• [Work to complete] Report each line from the data below that holds the word "agent".
[Task data — start]
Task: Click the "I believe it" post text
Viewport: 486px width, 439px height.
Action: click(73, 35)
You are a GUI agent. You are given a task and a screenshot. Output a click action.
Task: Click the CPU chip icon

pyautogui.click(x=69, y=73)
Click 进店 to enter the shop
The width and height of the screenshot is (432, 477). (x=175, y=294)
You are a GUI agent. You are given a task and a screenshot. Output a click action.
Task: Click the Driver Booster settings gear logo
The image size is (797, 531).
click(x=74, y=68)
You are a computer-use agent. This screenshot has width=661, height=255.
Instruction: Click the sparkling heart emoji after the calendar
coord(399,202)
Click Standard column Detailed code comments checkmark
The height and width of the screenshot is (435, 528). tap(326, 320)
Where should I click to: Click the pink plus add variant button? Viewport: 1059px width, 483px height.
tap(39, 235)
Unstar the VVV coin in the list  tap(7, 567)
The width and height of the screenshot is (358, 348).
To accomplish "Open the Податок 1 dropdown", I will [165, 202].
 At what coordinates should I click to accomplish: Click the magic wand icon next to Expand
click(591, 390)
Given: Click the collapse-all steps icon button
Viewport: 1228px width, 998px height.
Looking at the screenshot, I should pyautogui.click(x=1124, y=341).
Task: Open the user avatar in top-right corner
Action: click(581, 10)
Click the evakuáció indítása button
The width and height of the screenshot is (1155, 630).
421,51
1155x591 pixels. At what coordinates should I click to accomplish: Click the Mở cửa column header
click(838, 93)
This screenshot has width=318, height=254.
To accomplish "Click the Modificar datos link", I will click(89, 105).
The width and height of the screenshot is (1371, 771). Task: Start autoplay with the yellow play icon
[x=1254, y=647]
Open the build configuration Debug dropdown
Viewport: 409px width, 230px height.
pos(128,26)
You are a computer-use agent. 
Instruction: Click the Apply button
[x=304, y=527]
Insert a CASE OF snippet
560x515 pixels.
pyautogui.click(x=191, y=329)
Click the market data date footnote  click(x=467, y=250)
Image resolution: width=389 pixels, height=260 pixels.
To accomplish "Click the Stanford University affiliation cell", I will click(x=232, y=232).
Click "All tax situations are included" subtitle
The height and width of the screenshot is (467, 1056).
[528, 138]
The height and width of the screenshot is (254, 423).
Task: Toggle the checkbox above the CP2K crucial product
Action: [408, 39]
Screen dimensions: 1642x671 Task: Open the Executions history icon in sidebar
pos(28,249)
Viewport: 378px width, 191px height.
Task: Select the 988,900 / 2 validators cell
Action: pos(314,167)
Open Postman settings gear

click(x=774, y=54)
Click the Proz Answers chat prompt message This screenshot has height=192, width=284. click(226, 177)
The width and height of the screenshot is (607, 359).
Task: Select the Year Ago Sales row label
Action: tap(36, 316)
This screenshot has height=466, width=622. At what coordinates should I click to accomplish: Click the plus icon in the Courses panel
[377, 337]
[Task data — finish]
• [Final answer]
You are a GUI agent. You are given a task and a screenshot. Output a click action.
You are a GUI agent. You are given a task and a screenshot. Output a click action.
You are a computer-use agent. This screenshot has width=661, height=255.
You are a computer-use agent. 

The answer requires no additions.